━━━ Record extracts ━━━
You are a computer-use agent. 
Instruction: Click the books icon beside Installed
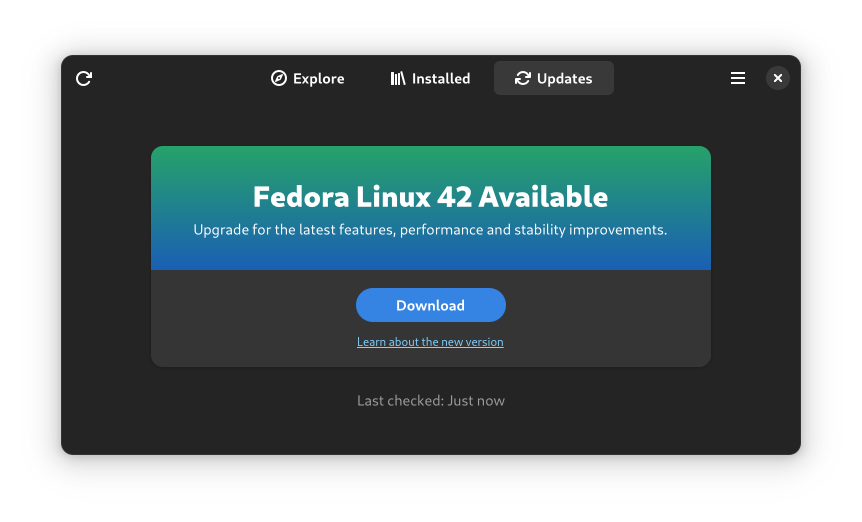click(398, 78)
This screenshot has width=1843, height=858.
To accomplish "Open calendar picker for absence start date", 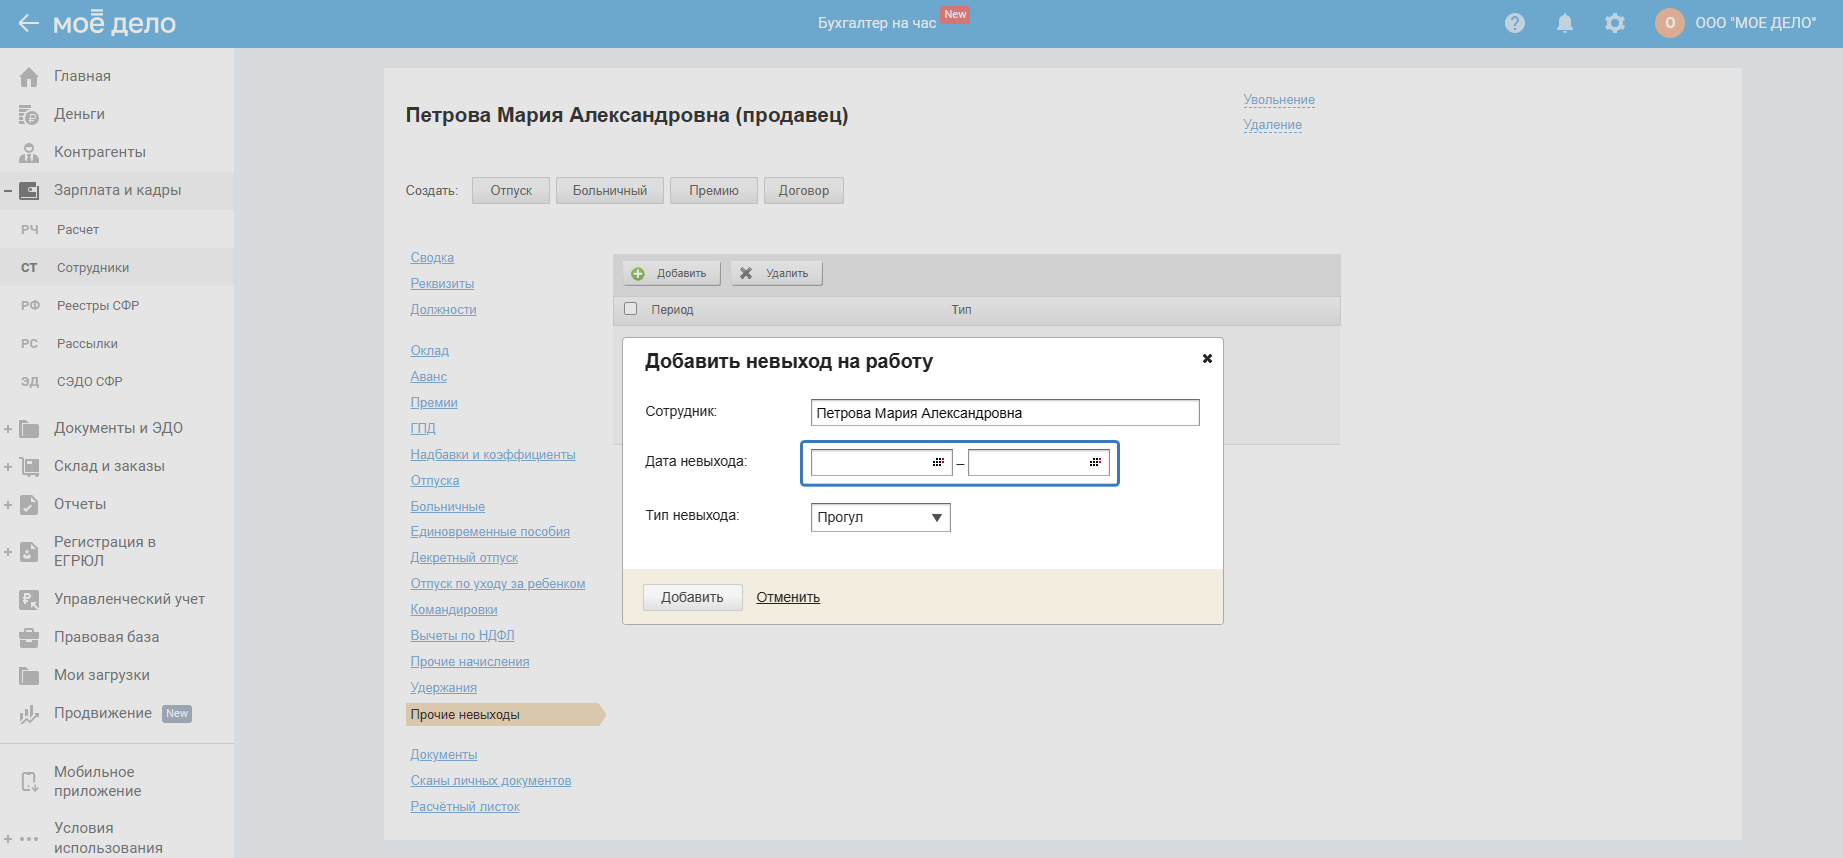I will [938, 462].
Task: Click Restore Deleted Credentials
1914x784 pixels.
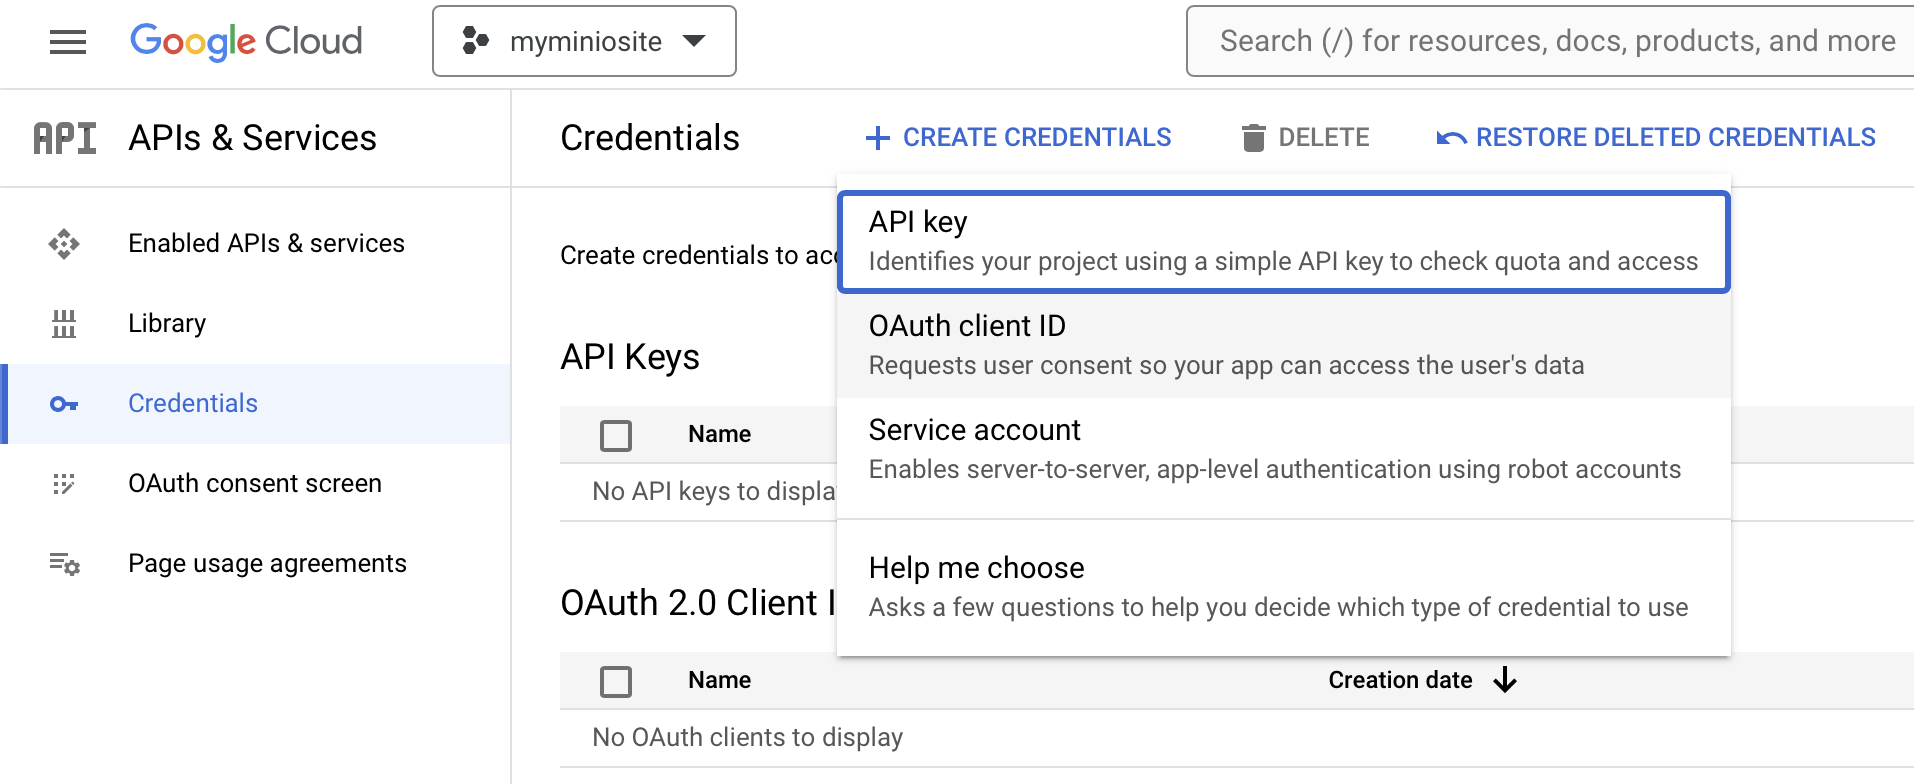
━━━
Try it: The expected answer is an exact copy of the lines from the one containing "Task: Click Restore Deleted Credentials" through the last line of the entries above, both included, without pictures.

Task answer:
Task: Click Restore Deleted Credentials
1914x784 pixels.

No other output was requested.